Ao todo, de acordo com o prefeito Odir Gotardo, 10 comunidades podem sofrer ordem de despejo.  “É um baque econômico e social e só o Incra pode resolver o problema”, ponderou ao avaliar que, em caso de novas execuções, só existe uma saída: resistência. “Quanto mais você olha, mais você chega à conclusão de que a única alternativa é enfrentar. A prefeitura não vai ficar juntando os cacos depois. Se for preciso vamos usar todo o nosso aparato para impedir mais destruição”, assegurou.

Na segunda-feira (04), cerca de mil pessoas participaram de uma manifestação no centro da cidade em solidariedade às famílias despejadas e o comércio fechou as portas por duas horas.

Nesta quarta-feira (06), o movimento dos posseiros, juntamente com o Movimento dos Sem Terra (MST), bloqueou a PR-170, na saída para o município de Guarapuava, em protesto contra as desapropriações.
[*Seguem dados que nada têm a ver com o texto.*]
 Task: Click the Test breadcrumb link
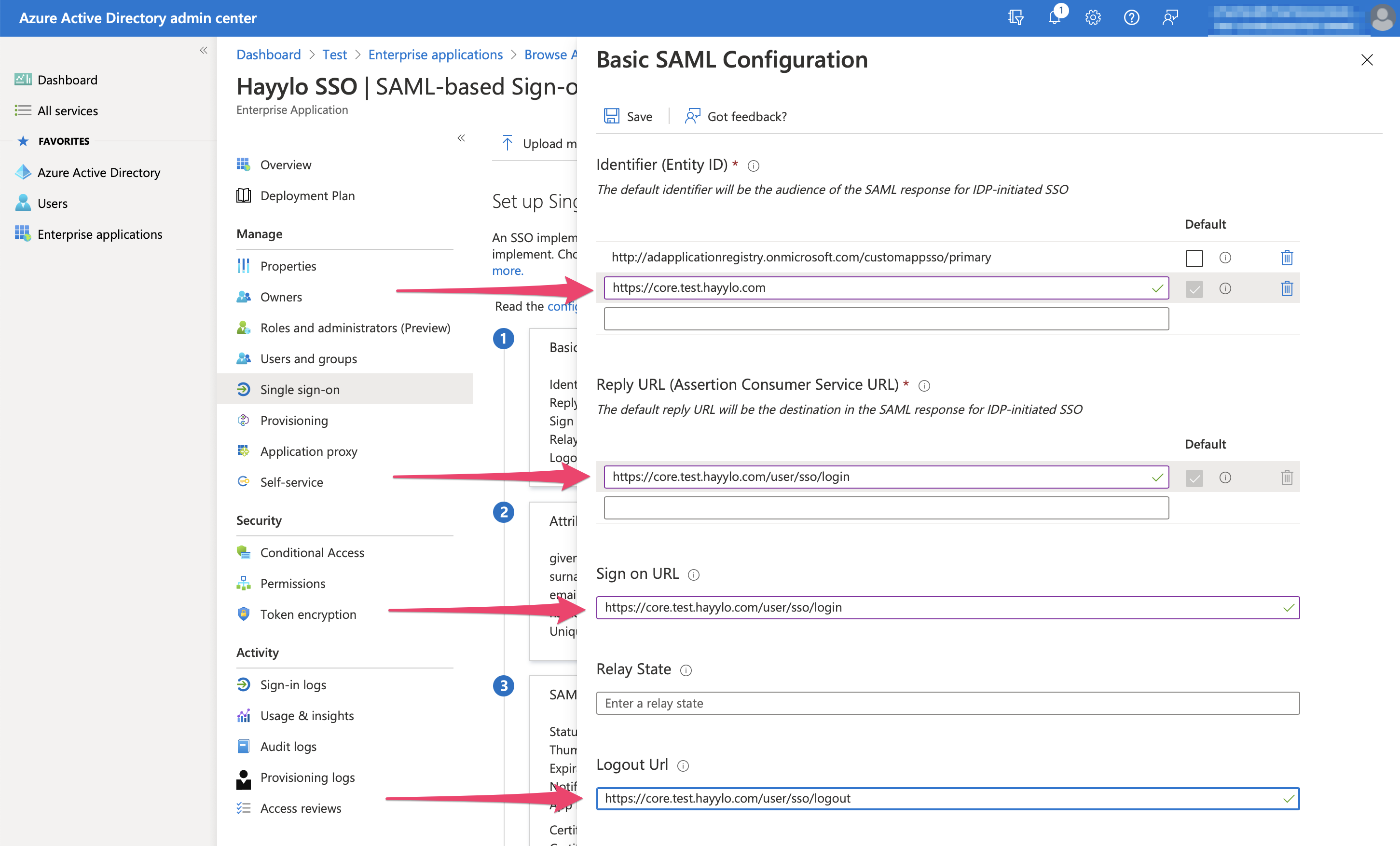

Os manifestantes exigem a presença do superintendente do INCRA no local para buscar uma solução para o problema. “A luta nossa é uma só. Nós temos que nos unir”, afirmou um dos coordenadores do movimento dos posseiros, João Wilson Narciso.

A Cáritas Brasileira – Regional Paraná publicou Nota de Repúdio à ação realizada em Pinhão. No documento, a entidade ressalta que a luta pela terra em Pinhão não é de agora, data do início do século 20, quando aconteceram os primeiros conflitos entre posseiros, que já habitavam a região, e madeireiras, em especial a Zattar. “A ocupação da área pela empresa ocorreu em detrimento de famílias de pequenos agricultores que já habitavam as terras desde o Brasil imperial. Elas foram expulsas e assim a indústria constituiu um dos maiores complexos latifundiários do Paraná”, aponta a nota.

Missão Oficial – O deputado federal Assis do Couto (PDT/PR) em Missão Oficial, representando a Câmara dos Deputados, esteve na região de Pinhão nesta quinta-feira (07) para acompanhar a situação e melhor entender o conflito. Ainda na quarta-feira, Assis do Couto reuniu-se com o Ouvidor Agrário Nacional do INCRA, Jorge Tadeu Jatobá Correia, para tratar do assunto.